Sotos Syndrome, also known as cerebral gigantism, is characterized by a set of distinctive traits that affect both the physical appearance and cognitive development of affected individuals. Below are some of the most common characteristics associated with this condition:

Facial Appearance: Individuals with Sotos Syndrome often exhibit a characteristic facial appearance, including a high and broad forehead, sparse hair in the frontotemporal region, flushing in the cheeks, downward-slanting palpebral fissures, and a pointed chin. This facial appearance is most notable during childhood and may undergo slight changes with age, becoming more elongated in adulthood.

Overgrowth: One of the most prominent features of Sotos Syndrome is overgrowth, both in stature and head circumference. Affected children often have a birth length above the 97th percentile, and during childhood and adolescence, both height and head circumference tend to be above average for their age and sex. However, growth may stabilize or normalize in adolescence and adulthood.
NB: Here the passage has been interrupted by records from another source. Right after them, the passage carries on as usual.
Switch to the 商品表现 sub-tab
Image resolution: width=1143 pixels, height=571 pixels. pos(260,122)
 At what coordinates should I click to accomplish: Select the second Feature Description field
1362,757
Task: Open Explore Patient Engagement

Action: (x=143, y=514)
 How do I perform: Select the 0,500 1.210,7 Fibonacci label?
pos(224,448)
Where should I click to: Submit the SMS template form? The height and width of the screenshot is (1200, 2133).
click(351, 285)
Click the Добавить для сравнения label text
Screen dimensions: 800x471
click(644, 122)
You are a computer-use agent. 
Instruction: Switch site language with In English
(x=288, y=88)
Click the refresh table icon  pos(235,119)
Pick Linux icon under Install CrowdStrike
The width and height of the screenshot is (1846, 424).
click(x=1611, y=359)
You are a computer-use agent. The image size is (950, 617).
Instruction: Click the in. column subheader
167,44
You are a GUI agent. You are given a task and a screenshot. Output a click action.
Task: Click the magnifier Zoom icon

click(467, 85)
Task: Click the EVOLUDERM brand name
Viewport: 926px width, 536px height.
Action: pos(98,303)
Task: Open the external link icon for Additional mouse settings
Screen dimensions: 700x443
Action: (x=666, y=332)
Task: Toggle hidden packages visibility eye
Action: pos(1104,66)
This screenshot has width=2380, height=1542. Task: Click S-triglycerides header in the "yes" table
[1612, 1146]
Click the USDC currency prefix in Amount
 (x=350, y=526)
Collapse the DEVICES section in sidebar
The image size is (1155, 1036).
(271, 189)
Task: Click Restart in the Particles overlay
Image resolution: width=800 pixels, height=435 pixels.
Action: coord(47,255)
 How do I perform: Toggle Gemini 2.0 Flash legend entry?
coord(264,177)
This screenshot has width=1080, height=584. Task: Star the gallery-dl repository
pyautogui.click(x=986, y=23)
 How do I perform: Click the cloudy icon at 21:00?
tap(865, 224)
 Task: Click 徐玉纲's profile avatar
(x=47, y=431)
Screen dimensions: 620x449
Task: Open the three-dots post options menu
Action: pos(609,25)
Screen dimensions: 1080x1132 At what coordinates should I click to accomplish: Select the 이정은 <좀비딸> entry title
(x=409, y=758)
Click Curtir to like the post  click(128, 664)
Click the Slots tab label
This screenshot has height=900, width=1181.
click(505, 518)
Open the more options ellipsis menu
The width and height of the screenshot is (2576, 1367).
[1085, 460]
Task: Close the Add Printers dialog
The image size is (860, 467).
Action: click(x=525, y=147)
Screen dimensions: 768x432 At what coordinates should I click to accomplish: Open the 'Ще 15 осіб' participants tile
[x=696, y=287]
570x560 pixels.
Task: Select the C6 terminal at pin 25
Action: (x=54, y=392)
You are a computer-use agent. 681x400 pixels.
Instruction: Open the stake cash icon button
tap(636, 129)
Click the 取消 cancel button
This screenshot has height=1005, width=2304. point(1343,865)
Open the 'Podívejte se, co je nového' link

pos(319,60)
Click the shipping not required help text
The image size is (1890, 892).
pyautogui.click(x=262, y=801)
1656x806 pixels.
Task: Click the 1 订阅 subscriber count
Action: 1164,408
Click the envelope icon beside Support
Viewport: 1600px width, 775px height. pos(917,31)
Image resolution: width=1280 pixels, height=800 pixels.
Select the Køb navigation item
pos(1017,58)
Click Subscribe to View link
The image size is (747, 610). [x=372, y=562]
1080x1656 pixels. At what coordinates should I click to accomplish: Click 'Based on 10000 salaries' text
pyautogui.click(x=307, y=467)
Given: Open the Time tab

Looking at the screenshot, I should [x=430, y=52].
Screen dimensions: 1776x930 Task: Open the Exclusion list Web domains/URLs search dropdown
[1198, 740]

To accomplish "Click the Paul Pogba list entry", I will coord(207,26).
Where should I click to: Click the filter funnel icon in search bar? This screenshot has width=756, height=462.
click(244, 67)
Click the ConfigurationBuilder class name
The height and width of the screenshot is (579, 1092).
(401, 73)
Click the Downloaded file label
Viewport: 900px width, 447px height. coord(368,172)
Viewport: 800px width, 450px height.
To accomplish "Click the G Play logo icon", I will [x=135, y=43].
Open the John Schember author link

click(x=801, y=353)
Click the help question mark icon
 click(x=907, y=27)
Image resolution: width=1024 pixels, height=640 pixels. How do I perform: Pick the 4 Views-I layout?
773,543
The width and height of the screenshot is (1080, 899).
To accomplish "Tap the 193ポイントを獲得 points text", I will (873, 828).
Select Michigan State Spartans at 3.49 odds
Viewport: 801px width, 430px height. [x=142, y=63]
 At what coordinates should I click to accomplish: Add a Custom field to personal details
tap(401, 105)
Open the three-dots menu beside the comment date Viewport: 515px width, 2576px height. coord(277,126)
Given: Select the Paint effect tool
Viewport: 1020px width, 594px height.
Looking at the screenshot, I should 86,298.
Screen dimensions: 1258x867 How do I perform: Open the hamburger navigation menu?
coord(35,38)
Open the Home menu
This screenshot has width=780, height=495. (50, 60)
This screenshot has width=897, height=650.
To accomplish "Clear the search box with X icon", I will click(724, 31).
Intellectual Disability: The majority of individuals with Sotos Syndrome experience some degree of intellectual disability. While most have mild to moderate cognitive delay, the spectrum of disability can vary widely, from normal development to significant learning difficulties requiring lifelong care.

Other Features: In addition to the aforementioned core characteristics, Sotos Syndrome may be associated with a variety of additional medical conditions, such as advanced bone age, cardiac and renal abnormalities, seizures, and scoliosis, among others.

These characteristics may vary in severity and may manifest differently in each individual affected by Sotos Syndrome. Accurate diagnosis and proper management of these features are crucial to ensure the health and well-being of affected patients and to provide the necessary support to their families and caregivers.